The facts appear sufficiently from the judgment below.

Held (30-6-48).—Whilst the Appeal Court does not say that it can never be safe to convict an accused person on the evidence of one identifying witness, nevertheless, in such a case all the surrounding circumstances should point to the inevitability that the possibility of mistake can be excluded.

Appeal allowed. Conviction quashed and fine ordered to be remitted.

Kapila for the Appellant.

Todd, Crown Counsel, for the Crown.

JUDGMENT.—This appeal turns solely on one point whether the Magistrate should have convicted on the evidence of one witness as to identification. The learned Magistrate accepted the evidence of Inspector Potgeiter and so do we but the learned Magistrate does not appear to have addressed his mind to the possibility of the Inspector having made a genuine mistake/We are by no means saying that it can never be safe to convict an accused person on the evidence of one identifying witness but in such a case all the surrounding circumstances should point to the inevitability that the possibility of mistake can be excluded. In this case it seems to us that all the surrounding circumstances point emphatically in the other direction. The Inspector only saw the driver of the lorry he stopped on the roadside at night for a brief moment by the light of a torch and thereafter a period of nearly two months elapsed before he had to put his powers of recollection to the test. All that he could remember was that the driver he had seen on the roadside was a tall man with a distinctive forehead. When the appellant was brought to the police station presumably because of some information received the Police Inspector came at once to the conclusion no doubt genuinely that he was the man. No identification parade was held. Had the Inspector picked out the appellant from a row of men of about the same height the possibility of mistake would have been lessened. Again the learned Magistrate in his judgment does not appear to have addressed his mind very fully to the defence evidence of an alibi in so far as it supports the theory that a genuine mistake may have been made—he has remarked that the alibi has only been supported by the evidence of one witness but he does not state his reasons why he disbelieved that witness. We can assume that he did so because he accepted the evidence of Inspector Potgeiter, but as we have already pointed out that evidence may be true in the sense that the Inspector has given it honestly and yet at the same time in genuine error.

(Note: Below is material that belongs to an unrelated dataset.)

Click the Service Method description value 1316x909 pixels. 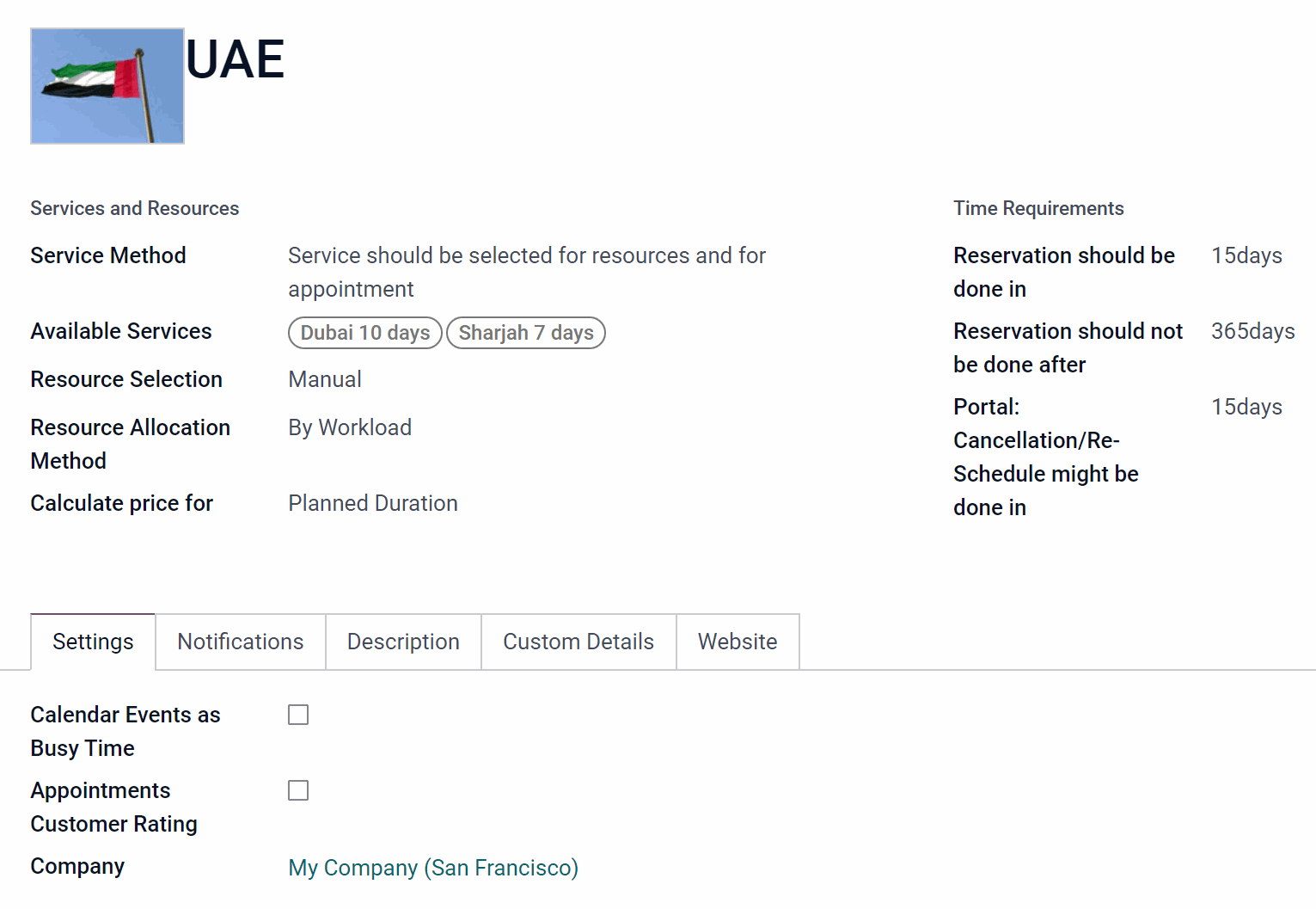click(x=527, y=272)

It is strange that the prosecution did not call the owner of the lorry found on the roadside whose evidence might have provided a circumstance pointing to the correctness of the Inspector's identification, but in the absence of that evidence we cannot presume that had the owner being called his evidence would have supplied that circumstance which is what we think the learned Magistrate has done.

This Court has on many occasions pointed out the dangers of convicting an accused person on inadequate or defective evidence as to identification and we cannot arrive at the conclusion that such dangers are not present in the case now before us.

We accordingly allow this appeal and quash the conviction. The fine, if paid by the appellant, to be remitted.